Please step into my humble Mars mushroom room.

Amanda Kooser
Freelance writer Amanda C. Kooser covers gadgets and tech news with a twist for CNET. When not wallowing in weird gear and iPad apps for cats, she can be found tinkering with her 1956 DeSoto.
Amanda Kooser
2 min read
mycomarsregolith

This shows mycelium growing on simulated martian soil.

2018 Stanford-Brown-RISD iGEM Team

NASA  dreams of building homes for humans on Mars, but it's not so easy to pack tons of building materials and haul them all the way through space to the Red Planet. That's why the agency is interested in alternative ideas, including the possibility of growing abodes out of fungi.

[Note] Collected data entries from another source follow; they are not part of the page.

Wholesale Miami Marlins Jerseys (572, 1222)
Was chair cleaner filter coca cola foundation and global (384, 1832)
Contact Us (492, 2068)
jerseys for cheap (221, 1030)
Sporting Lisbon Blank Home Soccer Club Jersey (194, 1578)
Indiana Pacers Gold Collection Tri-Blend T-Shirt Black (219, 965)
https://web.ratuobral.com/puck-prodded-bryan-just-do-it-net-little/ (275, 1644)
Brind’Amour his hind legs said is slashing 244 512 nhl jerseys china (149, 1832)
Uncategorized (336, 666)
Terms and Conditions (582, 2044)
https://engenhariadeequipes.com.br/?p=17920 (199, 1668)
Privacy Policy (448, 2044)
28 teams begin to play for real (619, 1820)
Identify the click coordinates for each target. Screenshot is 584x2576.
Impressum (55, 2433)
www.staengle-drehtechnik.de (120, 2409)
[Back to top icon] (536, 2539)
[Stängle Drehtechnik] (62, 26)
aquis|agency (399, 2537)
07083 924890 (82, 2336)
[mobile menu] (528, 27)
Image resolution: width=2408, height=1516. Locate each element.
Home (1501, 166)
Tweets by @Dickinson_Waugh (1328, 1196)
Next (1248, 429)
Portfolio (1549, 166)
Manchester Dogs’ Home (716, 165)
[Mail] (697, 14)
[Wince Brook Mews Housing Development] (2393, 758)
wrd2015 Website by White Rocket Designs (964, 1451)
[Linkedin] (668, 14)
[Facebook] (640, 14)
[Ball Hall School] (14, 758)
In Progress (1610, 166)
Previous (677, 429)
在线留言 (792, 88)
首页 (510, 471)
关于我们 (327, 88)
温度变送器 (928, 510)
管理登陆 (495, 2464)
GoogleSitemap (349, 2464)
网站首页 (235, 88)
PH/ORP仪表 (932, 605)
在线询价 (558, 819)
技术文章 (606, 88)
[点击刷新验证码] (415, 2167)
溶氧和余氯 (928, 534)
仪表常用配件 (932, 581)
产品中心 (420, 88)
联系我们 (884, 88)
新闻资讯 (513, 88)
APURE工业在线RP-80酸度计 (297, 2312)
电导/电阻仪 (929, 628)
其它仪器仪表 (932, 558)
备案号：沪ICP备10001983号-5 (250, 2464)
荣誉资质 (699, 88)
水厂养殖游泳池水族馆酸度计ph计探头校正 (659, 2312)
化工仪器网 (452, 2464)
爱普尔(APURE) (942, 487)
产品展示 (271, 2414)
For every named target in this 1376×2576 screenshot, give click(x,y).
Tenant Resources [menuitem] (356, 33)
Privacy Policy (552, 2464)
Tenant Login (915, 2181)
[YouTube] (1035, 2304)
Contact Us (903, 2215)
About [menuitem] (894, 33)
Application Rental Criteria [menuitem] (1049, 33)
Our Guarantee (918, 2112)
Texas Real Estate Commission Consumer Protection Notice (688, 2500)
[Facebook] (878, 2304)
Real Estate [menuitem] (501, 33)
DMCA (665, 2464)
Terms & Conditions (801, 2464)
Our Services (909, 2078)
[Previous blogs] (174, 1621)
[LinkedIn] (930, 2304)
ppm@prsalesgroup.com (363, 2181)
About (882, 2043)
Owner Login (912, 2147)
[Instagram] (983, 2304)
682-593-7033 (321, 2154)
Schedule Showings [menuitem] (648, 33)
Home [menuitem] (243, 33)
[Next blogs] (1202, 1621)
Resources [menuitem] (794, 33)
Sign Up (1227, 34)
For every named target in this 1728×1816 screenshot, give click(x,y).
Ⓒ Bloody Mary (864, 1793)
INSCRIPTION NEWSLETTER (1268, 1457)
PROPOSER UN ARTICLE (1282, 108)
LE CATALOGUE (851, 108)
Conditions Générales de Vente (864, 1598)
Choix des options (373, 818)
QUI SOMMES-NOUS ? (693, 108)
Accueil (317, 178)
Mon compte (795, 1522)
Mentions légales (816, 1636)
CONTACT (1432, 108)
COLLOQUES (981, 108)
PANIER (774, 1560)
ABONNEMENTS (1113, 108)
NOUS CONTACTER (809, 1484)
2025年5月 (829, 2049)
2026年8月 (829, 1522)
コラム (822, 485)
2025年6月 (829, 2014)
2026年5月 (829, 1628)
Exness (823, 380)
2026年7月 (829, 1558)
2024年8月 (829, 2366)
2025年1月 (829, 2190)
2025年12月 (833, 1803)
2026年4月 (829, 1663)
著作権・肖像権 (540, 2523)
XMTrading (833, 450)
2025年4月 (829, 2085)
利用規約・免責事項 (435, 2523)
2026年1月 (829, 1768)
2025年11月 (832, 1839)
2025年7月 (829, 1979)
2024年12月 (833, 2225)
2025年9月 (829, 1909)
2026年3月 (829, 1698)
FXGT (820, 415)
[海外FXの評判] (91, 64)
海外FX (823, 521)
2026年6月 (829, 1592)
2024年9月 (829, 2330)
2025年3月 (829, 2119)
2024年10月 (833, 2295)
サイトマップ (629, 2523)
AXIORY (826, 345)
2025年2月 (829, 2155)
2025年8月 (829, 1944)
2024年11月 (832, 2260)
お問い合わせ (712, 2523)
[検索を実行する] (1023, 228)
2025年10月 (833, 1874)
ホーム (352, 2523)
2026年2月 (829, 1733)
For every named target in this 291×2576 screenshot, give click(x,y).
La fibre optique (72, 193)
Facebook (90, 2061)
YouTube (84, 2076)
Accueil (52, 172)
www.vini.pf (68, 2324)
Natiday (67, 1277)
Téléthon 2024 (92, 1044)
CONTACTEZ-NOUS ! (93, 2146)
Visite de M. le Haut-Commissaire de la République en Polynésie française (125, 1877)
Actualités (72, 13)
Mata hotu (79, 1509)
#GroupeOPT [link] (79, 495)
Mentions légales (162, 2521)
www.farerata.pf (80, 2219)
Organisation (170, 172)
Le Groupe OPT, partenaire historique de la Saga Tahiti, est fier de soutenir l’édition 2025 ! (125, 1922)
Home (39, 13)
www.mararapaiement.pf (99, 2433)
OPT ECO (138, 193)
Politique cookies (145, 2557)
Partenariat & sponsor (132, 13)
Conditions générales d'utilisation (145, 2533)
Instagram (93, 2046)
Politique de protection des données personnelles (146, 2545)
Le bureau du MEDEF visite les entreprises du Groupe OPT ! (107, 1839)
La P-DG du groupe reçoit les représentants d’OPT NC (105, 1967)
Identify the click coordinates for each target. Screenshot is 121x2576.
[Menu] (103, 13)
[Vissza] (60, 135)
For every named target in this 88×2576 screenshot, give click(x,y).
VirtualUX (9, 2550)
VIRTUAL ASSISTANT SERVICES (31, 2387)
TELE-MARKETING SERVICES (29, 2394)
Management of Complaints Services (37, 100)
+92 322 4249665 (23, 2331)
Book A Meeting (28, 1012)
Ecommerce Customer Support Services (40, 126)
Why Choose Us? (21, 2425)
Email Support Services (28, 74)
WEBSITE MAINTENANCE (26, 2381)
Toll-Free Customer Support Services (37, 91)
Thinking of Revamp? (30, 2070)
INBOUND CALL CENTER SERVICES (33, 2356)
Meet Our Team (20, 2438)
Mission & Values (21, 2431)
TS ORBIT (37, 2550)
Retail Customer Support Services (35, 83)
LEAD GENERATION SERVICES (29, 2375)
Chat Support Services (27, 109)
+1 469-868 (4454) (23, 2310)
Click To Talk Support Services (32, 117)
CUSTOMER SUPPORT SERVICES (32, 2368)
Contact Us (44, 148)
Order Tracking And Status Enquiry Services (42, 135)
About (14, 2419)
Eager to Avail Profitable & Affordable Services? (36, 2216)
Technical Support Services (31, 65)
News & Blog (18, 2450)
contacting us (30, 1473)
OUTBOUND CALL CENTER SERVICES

The NASA Innovative Advanced Concepts (NIAC) program has funded research into the viability of myco-architecture processes that could harness fungi to grow habitats for the moon and Mars. 

The concept focuses on the mycelia part of a fungus. "These tiny threads build complex structures with extreme precision, networking out into larger structures like mushrooms," NASA said in a statement on Tuesday. The agency posted a video describing the habitat idea and showing off some concept art. 

The habitat concept involves a three-layered dome consisting of water ice on the exterior; cyanobacteria (which produces oxygen and nutrients) in the middle; and an inner layer of mycelia, which feeds and grows around a framework to create the Mars home.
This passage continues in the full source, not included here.